Голодный день кидался на приманку другого и вис, как сушёная рыба. Однажды из резко затормозившей машины к Матвею Кожакарю вышел одноклассник, они обнялись, вспоминая живых и мёртвых, всплакнули, но темы быстро исчерпались. Расставаясь, обменялись телефонами, но оба знали, что не позвонят. Вернувшись в тот день, Матвей Кожакарь долго сидел, уставившись в стену, сосредоточенно размышляя об уравнении, которому подчиняется их встреча, как и вся остальная жизнь, а потом, не раздеваясь, упал на постель. Посреди ночи он внезапно проснулся, точно его осенила какая-то мысль, точно он был в шаге от своего великого уравнения. Вскочив, Матвей Кожакарь бросился к столу, чтобы записать формулу, хотел схватить ручку, но вместо этого схватился за сердце. «Великое уравнение жизни — это смерть, которая всех уравнивает!» − мелькнуло у него. Он лежал на спине, раскинув руки с торчавшими из пиджака кистями, и лицо его выражало испуганное недоумение ребёнка, не понимающего, за что его ругают: Матвей Кожакарь умер от разрыва сердца, не коснувшись постели.

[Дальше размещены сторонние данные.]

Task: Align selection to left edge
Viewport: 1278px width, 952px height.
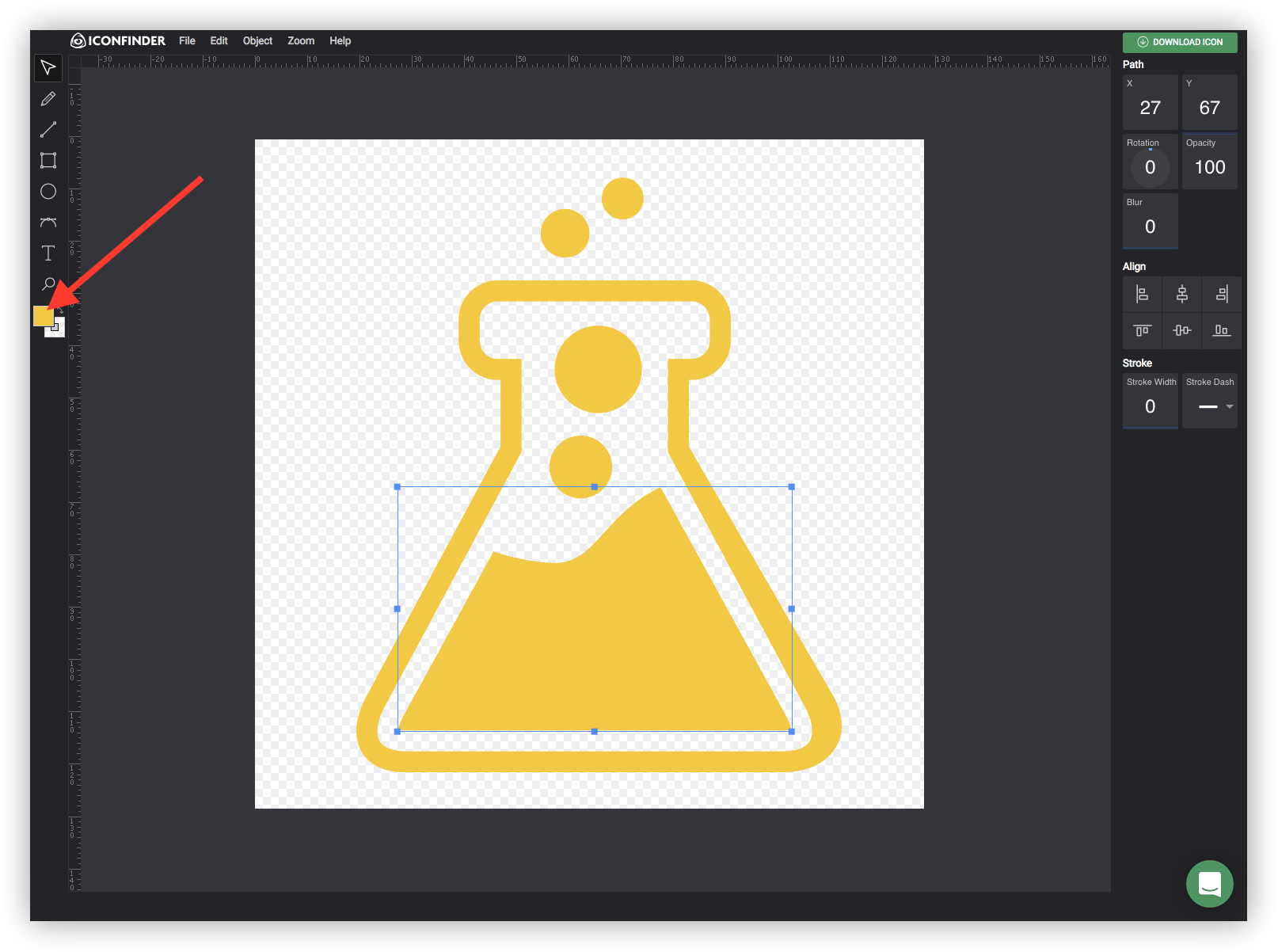Action: [1141, 294]
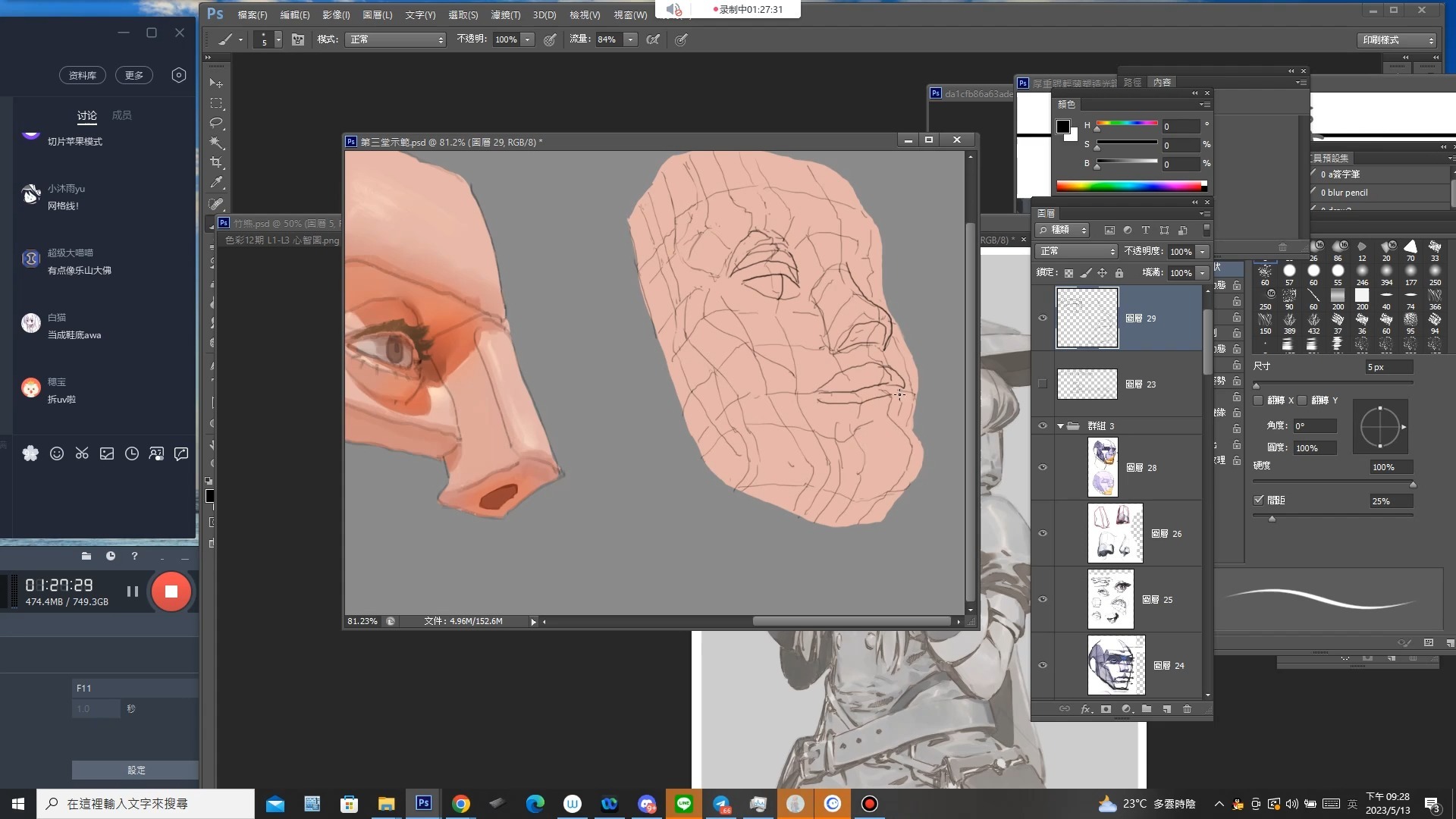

Избегая соседей, он едва кивал на приветствия, так что с ним давно перестали здороваться, родственников у него не оказалось, и похороны устроили за казённый счёт. Гроб, однако, сколотили на средства жильцов, которые скинулись усилиями Тяхта, пустившего по квартирам шапку. Разогнав доминошников, гроб с телом поставили на струганный стол, ритуальный автобус опаздывал, и выходившие из подъездов останавливались, снимая шляпы, переглядывались, разливая по стаканам водку, чтобы проводить Матвея Кожакаря.
Так его узнал весь дом.
Ираклий Голубень, невысокий, кряжистый мужчина с подвижным лицом и манерами холерика, живший в первом подъезде вместе с Савелием Тяхтом, работал в редакции. Он считал себя хорошим писателем. Потому что не написал ни одной книги. «Настоящий писатель − всегда графоман, − говорил он, опуская усы в пиво, − а во мне этого добра − ни капли». Трезвым Ираклий Голубень был застенчивым и предупредительным. Но трезвым бывал редко. А пьяным становился несносен. «Что вы сделали для искусства? — хватал он за рукава. — Отвечайте!» Савелий Тяхт, когда-то писавший стихи в школьную газету, встречая его пьяным, не давал ему раскрыть рта: «Мои заслуги перед литературой огромны — я избавил её от графомана!» И тыкал себя в грудь пальцем. «Люблю! − лез обниматься Ираклий. — Я сам такой!» А на другой день ему делалось стыдно, и он с неделю не показывался, выходя, как кошка, по ночам. Развалившись в кресле перед зеркалом, он тянул из бутылки пиво, время от времени чокаясь со стеклом: «Кто пьёт — ещё ребёнок, кто не пьёт — уже старик!»